# Difference between revisions of "Truth table proofs"

Truth tables are used to show all possible values that a given logical expression might take.

# Examples

## Definition of AND

The following gives the definition of the logical AND operation.

A B A ∧ B
false false false
false true false
true false false
true true true

## Proof of one of De Morgan's laws

A truth table can also be used to prove a logical identity. The following proves De Morgan's law that ¬ (A ∧ B) is equivalent to (¬ A) ∨ (¬ B). Notice that the truth values for these (the last two columns in the table) are always the same.

A B A ∧ B ¬ (A ∧ B) (¬ A) ∨ (¬ B)
false false false true true
false true false true true
true false false true true
true true true false false

## Disproof of a logical fallacy

Truth tables can also be used to disprove a logical fallacy. For example, one fallacy is to assume the converse of an implication holds. If you know that (A → B) is true, and you know that B is true, the fallacy would be to then conclude that A must also be true. Note that the statement - "if an animal is a mammal then it is also a vertebrate" - is true. If we have an animal that is a vertebrate (for example, a dog), it would be a fallacy to now conclude that the animal must also be a mammal.

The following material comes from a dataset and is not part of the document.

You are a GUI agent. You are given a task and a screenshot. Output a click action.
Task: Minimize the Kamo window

We will show that this is a logical fallacy - regardless of the statements A and B, just because we know A → B is true, we should not in general assume the converse is also true. First we remind you that (A → B) is equivalent to ¬ A ∨ B. What we want to look at is the claim: ((A → B) ∧ B) → A. If this expression is always true, then we could rely on the converse to always be used. Let us first simplify the expression. It is equivalent to ((¬ A ∨ B) ∧ B) → A. This is equivalent to ¬ ((¬ A ∨ B) ∧ B) ∨ A. We can keep this formula in mind as we evaluate it's truth value for each possible value of A and B.

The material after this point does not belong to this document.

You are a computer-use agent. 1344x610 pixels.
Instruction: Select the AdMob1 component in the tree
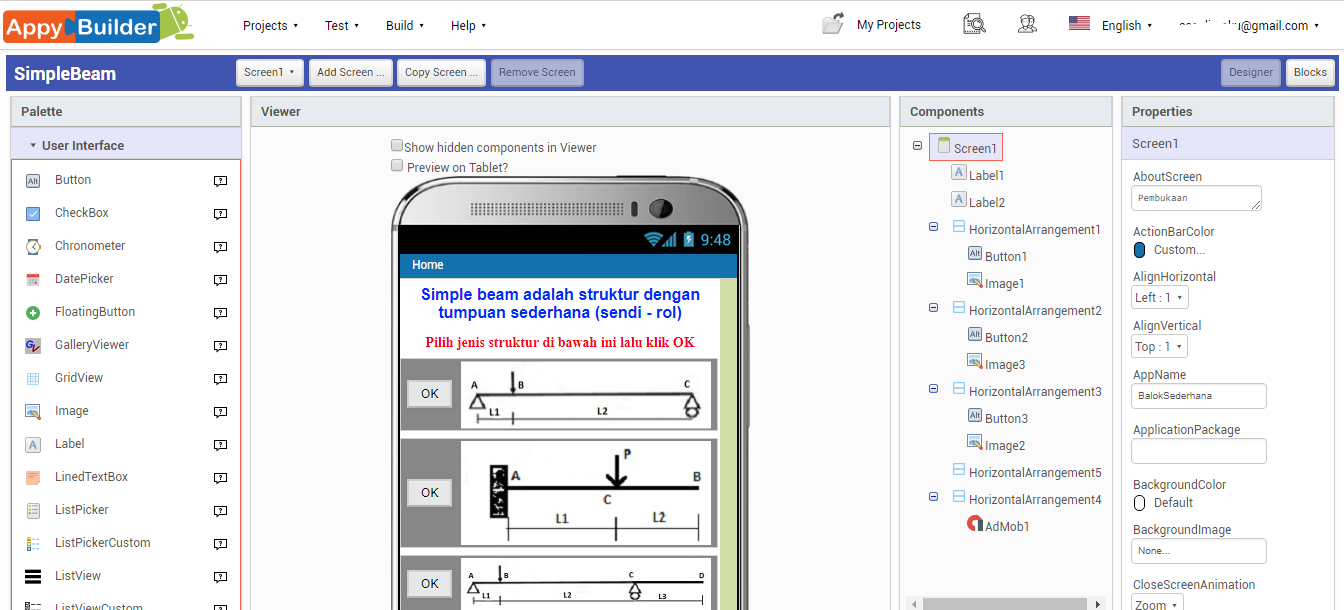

Consider this truth table.

A B A → B ((A → B) ∧ B) → A
false false true true
false true true false
true false false true
true true true true

In the second row, we see that the last column is false. This is where we should expect to see a problem - the place where B is true, but we should not be able to conclude that A must also be true. We have shown that we cannot always apply the converse.